Patterson went on to state that Jeffress gets it right, declaring “the mantle of Elijah has fallen around your shoulders.”
“The spirit of the prophet dwells in you because you follow God’s Word even if no one else sees it,” Patterson wrote.
“Amid the cacophony of thousands of non-biblical voices, many of us are grateful to you this day. Let Jeffress be heard!”
Patterson also defended himself against recent attempts to portray him as a racist.
Ben Cole, a onetime student of Patterson who is researching SBC archives for an upcoming book, recently resurfaced a 2012 letter from Patterson worrying that electing people of color to SBC leadership posts might water down commitment to core convictions of the Conservative Resurgence movement that he co-founded with Judge Paul Pressler in 1979.
Cole, now one of Patterson’s chief critics, taunted him in a Twitter post Nov. 12: “Oh hai Paige. Can you help us understand what you meant in 2012 when you said SBC Pres @FredLuter caused you to ‘quake’ and that ‘ethnic’ leaders don’t ‘understand the issues’ like white men do? Do black men have a greater propensity for ‘backsliding’?”
Patterson responded in kind Nov. 15, publishing personal correspondence from Cole in 2017 about a photo blasted on social media showing white faculty members at Southwestern Baptist Theological Seminary posing as black rappers.
“On the issue of race, your consistent witness is untarnished,” Cole wrote at the time. “I’m sorry this has created a headache for you and your faculty. If ever given the opportunity, I would defend you all the way and repudiate those who might attribute to you or the institution you lead any racist motive in this matter.”

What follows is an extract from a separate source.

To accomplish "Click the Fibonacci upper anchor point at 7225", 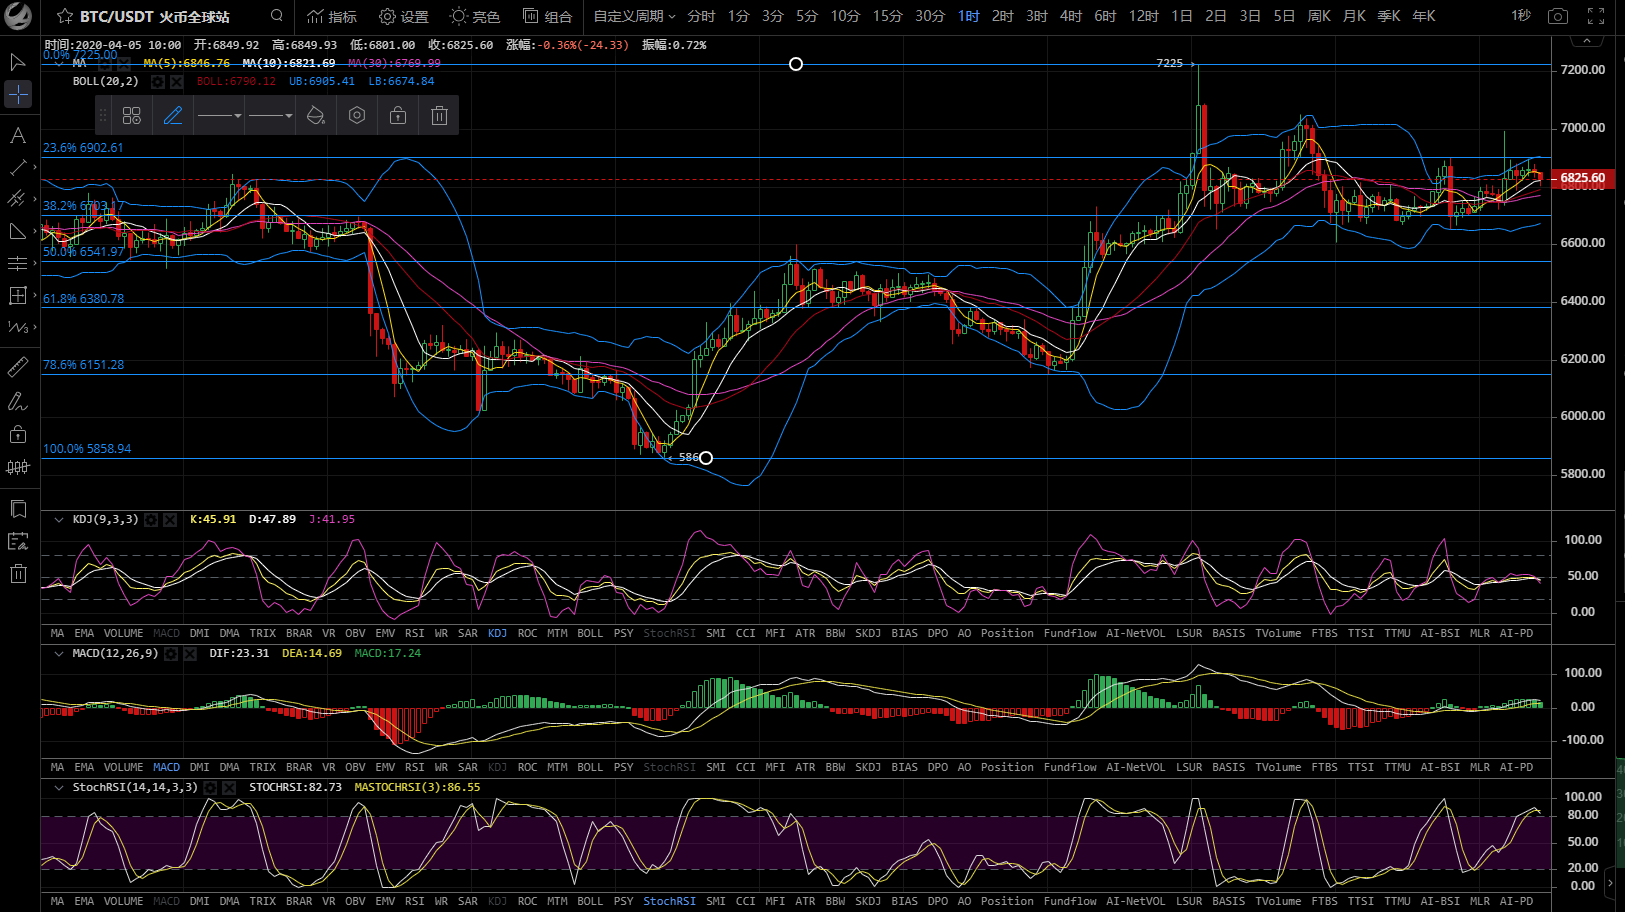I will pyautogui.click(x=796, y=64).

Two years ago Southwestern Seminary apologized for the “offensive” Twitter photo posted by an individual and asked that it be removed.
“Sometimes, Anglo Americans do not recognize the degree that racism has crept into our lives,” Patterson said in comments quoted April 26, 2017, by Baptist Press. “Such incidents are tragic but helpful to me in refocusing on the attempt to flush from my own system any remaining nuances of the racist past of our own country. Just as important, my own sensitivity to the corporate and individual hurts of a people group abused by generations of oppressors needs to be constantly challenged.”
Patterson, long hailed as a hero who almost singlehandedly rescued the nation’s second largest faith group from drifting into liberal Mainline Protestantism, fell rapidly from grace when the #MeToo movement began viewing him as a misogynist whose indifference to rape allegations created a culture at two SBC seminaries that was inherently dangerous for women.
Southwestern Seminary trustees fired Patterson in May 2018, revoking retirement benefits and an honorary title bestowed a month earlier, amid allegations that he mishandled reports of sexual abuse both while serving as president of Southeastern Baptist Theological Seminary 1992-2003 and during his 15 years as president of Southwestern Baptist Theological Seminary in Fort Worth, Texas.
A lawsuit pending in federal court alleges that Patterson “had a custom of ignoring female students’ complaints of sexual harassment and stalking behavior by male student-employees” while leading Southwestern in 2014 and 2015.
Patterson denies specific allegations made in the lawsuit, while claiming a blanket First Amendment defense that the Constitution forbids secular courts from interfering in internal affairs of a religious body.
Jeffress defended Patterson in 2018, offering: “I think this is unfair what is being leveled against Paige Patterson – and I’m going to predict he’s going to survive it.”